Saturday, 12 November 2011

So, the question is In or Out then

Bruno Waterfield has an interesting article in today's Daily Telegraph with the headline "EU turmoil revives calls for referendum". Dealing with the point that it has been confirmed redrafting the treaties to ensure beleaguered economies cannot spend too much as a condition of receiving billions of euros in rescue packages and as that involves a transfer of sovereignty necessitating a referendum in Ireland, Waterfield writes:
"Ministers have stopped saying that they plan to use treaty change to take powers back from the EU. This follows private warnings from Germany that it is not willing to trade eurozone "fiscal union" for British opt-outs."
So, if that is correct, we now know that repatriation of powers is a dead duck - as we all knew it was anyway - and any future referendum in this country would need to be a straight In/Out choice.
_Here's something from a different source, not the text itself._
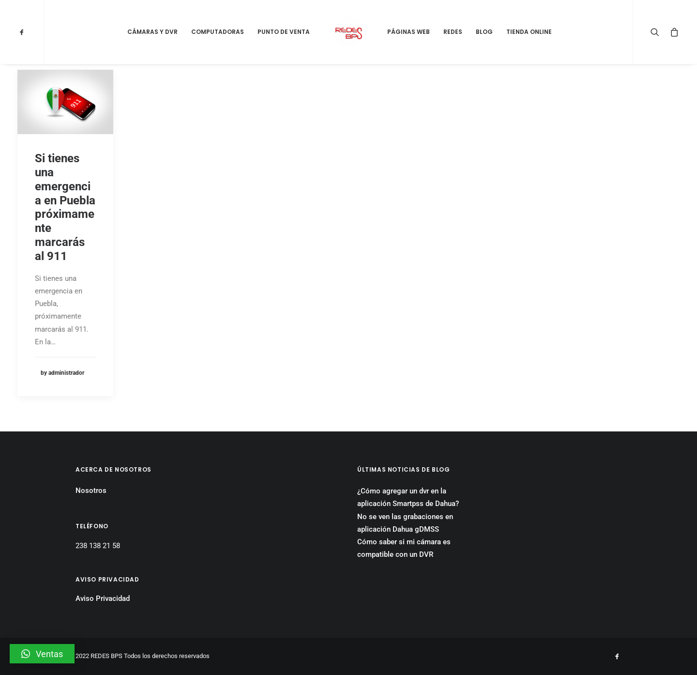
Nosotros (91, 490)
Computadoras (217, 32)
That solves one headache for David Cameron, however it does leave him with another; namely if he fancied duck for his Christmas lunch it will unfortunately not be "à l'orange" but "à sauerkraut".

Just saying.............

3 comments:

Anonymous said...

So it's not really the EU anymore is it?
LETS SAY IT LOUD AND CLEAR, GERMANY CALLING, GERMANY CALLING, YOU WILL OBEY...............WE WILL ASK THE QUESTIONS UND WE WILL TELL YOU THE ANSWERS - IT DOESN'T GET ANY CLEARER THAN THAT DOES IT?

WitteringsfromWitney said...

Anon: Seems a reasonable resumé......

cosmic said...

I wonder how many referendums it will take for the Irish to get the answer right this time?

From the article

"On Wednesday, Nick Clegg, the Deputy Prime Minister, talked with EU officials in Brussels to see if treaty change and calls for popular votes could be averted."

Some liberal, some democrat.

I suspect that privately the Tories are a bit disturbed by the turn events are taking in the EU, but nowhere near enough to deflect them from their renegotiation nonsense and their determination to go along with the EU at any cost.